3. Light-Tone Second-Order Conditioning. We have set up a light-tone second-order conditioning to explore the brain mechanisms and potential differences between different behavioral paradigms used to study higher-order conditioning. This behavioral model was presented in the IBRO meeting (Canela M. et al., September 2023).
After setting up all these behavioral protocols we have mainly developed Aim 1 and 2:
Aim 1. Characterizing hippocampo-cortical circuits in sensory preconditioning.
In this aim, we wanted to combine two approaches to characterize the activity of hippocampo-cortical projections engaged during higher-order conditioning paradigms. These two approaches proposed where based on (1) cFOS-related experiments and (2) the fiber photometry approaches.
(1) cFOS-related experiments. In this sub-aim we have modified the tools used although the main aim of using cFOS-dependent approaches to identify brain circuits involved in higher-order conditioning has been maintained. In this regard, we have acquired the (TRAP2) mice, which allow us to induce Cre recombination in Fos-expressing cells and/or brain circuits engaged by specific stimuli or behavioral experiences. In addition, we have crossed this mouse line with the Ai14 mice, which express tdtomato (red fluorescent protein) in a cre-dependent manner. With this transgenic mice we can identify the brain regions (or brain cells) activated in two different behavioral phases in the same animal. For example, during the preconditioning phase through the injection of 4-Hydroxi-Tamoxifen (4-OHT) and the induction of tdtomato expression and during the probe test with the classical cFOS analysis. Overall, we are able to identify the memory engrams created during associations between low-salience stimuli (e.g. light-tone or odor-taste) in the preconditioning and compare them with the cells activated during the mediated learning test. We have applied this approach with the 3 different behavioral protocols presented above and we are now analyzing the brain circuits involved in light-tone sensory preconditioning and the light-tone second-order conditioning. However, in the odor-taste sensory preconditioning we are more advanced as the results using the TRAP2 mice have identified the hippocampal sub-region Dentate Gyrus and the amygdala as key brain regions engaged during the preconditioning phase and tests.
(2) Fiber Photometry. We have acquired all the equipment, set up the surgical approaches and the photometry recordings in the lab and we are also developing some python scripts to analyze the calcium imaging data and couple it with behavior. All this setting up steps were required to have a functional fiber photometry technique to explore activity-dependent changes in particular phases of higher-order conditioning paradigms. In this sense, we have analyzed the activity of neurons and astrocytes in dorsal and ventral hippocampus during the different phases of light-tone sensory preconditioning and we have obtained interesting results that suggest the involvement of hippocampal astrocytes in the encoding of associations between low-salience stimuli. However, all this part of the project will have to be confirmed in the next months.
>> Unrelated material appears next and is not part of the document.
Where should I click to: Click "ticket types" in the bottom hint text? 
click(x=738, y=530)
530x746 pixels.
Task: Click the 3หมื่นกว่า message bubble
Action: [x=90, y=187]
Aim 2. Modulating hippocampo-cortical circuits in sensory preconditioning.
In this aim, we wanted to establish firm causal relationships between the activity of hippocampo-cortical projections and higher-order conditioning. As a result of our TRAP2 data, we decided to inhibit the activity of the central and/or basolateral amygdala using the infusion of inhibitory DREADDS into this brain region. Interestingly, the chemogenetic inhibition of the amygdala during the preconditioning phase of the odor-taste sensory preconditioning, prevent the formation of mediated learning. Thus, we are identifying a new brain circuit, where the amygdala plays a crucial role, involved in higher-order conditioning. In future experiments, we will perform similar experiments but modulating specific projections from or to the amygdala or other brain regions such as the hippocampus.